ANALYSE: Scenario’s voor integratie FGH Bank in Rabobank

Sinds februari is Rabobank met een nieuwe leiding bezig de FGH Bank te integreren. Wat zijn de scenario’s en wat betekent dat voor de markt?

Sinds februari is Rabobank met een nieuwe leiding bezig de FGH Bank te integreren. Wat zijn de scenario’s en wat betekent dat voor de markt?

Door Wabe van Enk
Gepubliceerd in PropertyNL Magazine nr. 2, 20 februari 2015

Bij de presentatie van het rapport Sprekende Cijfers van Dynamis vertelde Peter Göbel dat zijn bank, ING Real Estate Finance, de grootste vastgoedbank is geworden. Dat klopt als je kijkt naar de Europese vastgoedleningenportefeuille, maar het klopt niet bij het bekijken van de Nederlandse kredietportefeuille.

Daar is Rabobank sinds de inlijving van FGH Bank nog steeds nummer één.
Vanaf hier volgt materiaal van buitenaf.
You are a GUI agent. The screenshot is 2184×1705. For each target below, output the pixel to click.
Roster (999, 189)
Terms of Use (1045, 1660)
Medio vorig jaar (de jaarcijfers 2014 zijn nog niet klaar) bedroeg de brutokredietportefeuille van toen nog FGH Bank € 19,6 mrd tegen € 14,1 mrd voor de nummer twee, ING. Dit betekent dus dat nieuw beleid van Rabobank de markt zal bepalen. Het ‘verhangen’ van de kredietportefeuille van de ene naar de andere bank hoeft geen consequenties te hebben, maar een nieuw acceptatiebeleid van de marktleider des te meer.

FGH Bank is zelf gewend aan integratieprocessen. De bank slokte de afgelopen jaren delen van de Lage Landen en recent de Friesland Bank op. Nu ligt de bank zelf op het fileerblok, waarbij vier delen kunnen worden onderscheiden; bijzonder beheer, grootzakelijk, mkb en het expertisecentrum.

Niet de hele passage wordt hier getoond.